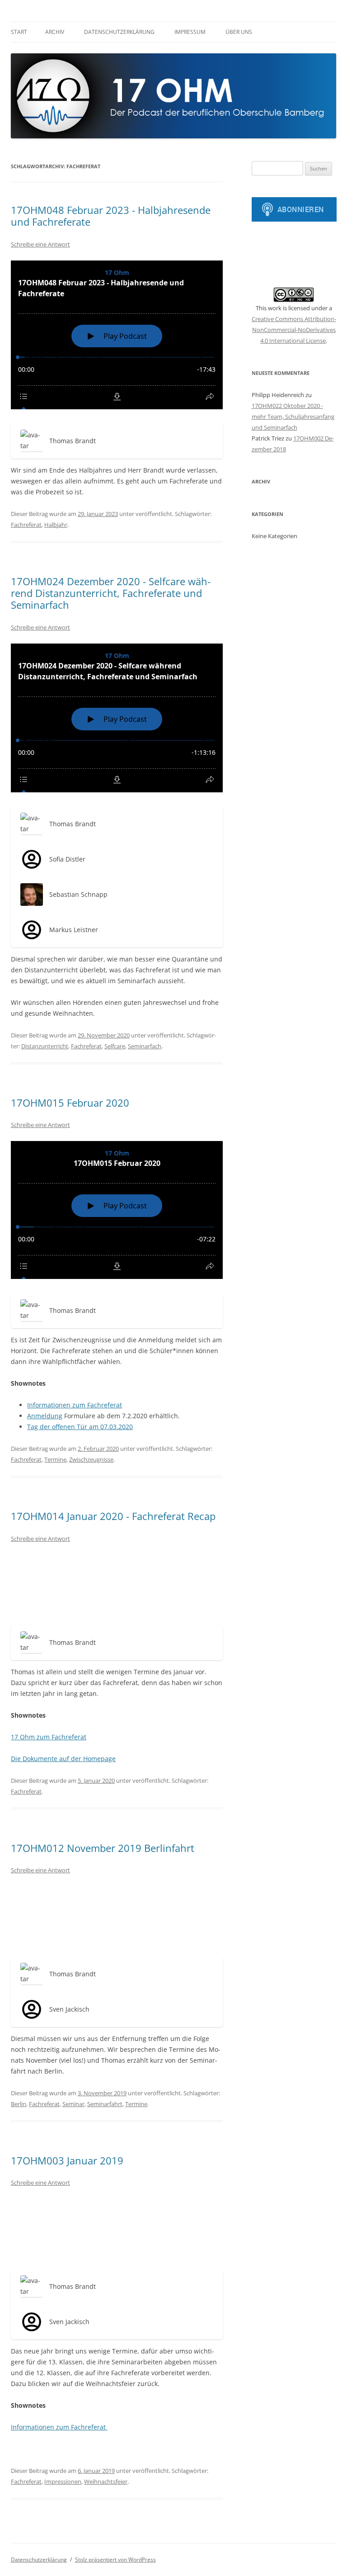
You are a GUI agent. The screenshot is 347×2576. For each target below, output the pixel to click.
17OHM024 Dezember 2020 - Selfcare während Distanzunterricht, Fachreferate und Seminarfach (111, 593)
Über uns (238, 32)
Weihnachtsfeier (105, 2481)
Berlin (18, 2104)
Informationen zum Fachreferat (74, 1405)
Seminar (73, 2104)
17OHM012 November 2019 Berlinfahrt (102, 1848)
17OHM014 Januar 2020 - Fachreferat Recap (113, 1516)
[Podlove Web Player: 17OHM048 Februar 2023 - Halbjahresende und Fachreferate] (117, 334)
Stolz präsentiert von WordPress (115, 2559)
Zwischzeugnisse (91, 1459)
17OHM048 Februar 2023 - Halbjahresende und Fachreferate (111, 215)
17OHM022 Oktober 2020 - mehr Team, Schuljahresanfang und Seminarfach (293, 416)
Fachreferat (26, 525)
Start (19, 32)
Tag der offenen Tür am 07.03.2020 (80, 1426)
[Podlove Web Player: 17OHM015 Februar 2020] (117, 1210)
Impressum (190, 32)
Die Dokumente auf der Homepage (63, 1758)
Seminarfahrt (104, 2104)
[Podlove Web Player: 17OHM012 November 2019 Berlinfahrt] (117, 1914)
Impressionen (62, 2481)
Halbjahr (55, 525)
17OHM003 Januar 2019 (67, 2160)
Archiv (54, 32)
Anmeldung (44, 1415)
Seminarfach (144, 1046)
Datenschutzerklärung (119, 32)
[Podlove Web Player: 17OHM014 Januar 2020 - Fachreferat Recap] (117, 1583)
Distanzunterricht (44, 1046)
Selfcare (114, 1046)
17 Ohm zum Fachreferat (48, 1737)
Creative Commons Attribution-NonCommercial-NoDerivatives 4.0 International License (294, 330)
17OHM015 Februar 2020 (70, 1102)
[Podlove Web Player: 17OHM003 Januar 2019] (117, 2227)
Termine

※

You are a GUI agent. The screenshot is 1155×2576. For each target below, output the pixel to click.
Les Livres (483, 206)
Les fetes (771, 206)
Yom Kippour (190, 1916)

※

Counting only lines that contain the string "November", say how many appear in the listing above, with the number as the entire reply.

2